Collected data entries

*****

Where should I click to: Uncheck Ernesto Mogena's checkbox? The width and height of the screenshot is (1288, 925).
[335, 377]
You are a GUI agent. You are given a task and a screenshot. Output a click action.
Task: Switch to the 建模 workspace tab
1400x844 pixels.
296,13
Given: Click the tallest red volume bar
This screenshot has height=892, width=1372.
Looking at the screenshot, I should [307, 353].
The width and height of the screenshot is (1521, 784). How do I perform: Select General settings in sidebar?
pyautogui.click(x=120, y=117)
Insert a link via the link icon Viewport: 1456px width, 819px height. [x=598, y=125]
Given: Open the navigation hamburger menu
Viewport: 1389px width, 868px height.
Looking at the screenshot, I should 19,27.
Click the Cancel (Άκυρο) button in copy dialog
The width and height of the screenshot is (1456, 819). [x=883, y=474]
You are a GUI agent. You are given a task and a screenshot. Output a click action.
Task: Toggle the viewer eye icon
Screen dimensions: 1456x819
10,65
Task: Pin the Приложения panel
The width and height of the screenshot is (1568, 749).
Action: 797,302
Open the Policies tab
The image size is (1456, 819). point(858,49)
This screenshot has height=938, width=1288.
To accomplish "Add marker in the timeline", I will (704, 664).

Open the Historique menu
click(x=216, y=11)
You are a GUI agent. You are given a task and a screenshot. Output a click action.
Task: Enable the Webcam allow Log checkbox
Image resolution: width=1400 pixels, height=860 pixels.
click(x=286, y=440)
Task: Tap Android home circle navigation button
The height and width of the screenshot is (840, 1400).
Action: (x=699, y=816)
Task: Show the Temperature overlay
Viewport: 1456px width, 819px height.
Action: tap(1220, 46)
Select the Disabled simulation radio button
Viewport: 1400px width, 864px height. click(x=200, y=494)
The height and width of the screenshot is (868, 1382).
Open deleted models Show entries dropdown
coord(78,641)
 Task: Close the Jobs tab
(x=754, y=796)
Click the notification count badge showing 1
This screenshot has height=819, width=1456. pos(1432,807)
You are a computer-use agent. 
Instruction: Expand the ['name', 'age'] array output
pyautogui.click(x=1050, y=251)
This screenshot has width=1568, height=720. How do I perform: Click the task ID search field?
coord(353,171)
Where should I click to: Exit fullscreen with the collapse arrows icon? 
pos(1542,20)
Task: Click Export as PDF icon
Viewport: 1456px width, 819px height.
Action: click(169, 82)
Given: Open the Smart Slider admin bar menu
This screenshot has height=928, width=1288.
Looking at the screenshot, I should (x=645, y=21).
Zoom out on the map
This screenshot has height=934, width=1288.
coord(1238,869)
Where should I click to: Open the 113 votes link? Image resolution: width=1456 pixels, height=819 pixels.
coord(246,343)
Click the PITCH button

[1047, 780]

*****

_Assigned task_: A copy of each line in the data above that holds the string "navigation" is needed.

_Exercise output_:
Given: Open the navigation hamburger menu
Task: Tap Android home circle navigation button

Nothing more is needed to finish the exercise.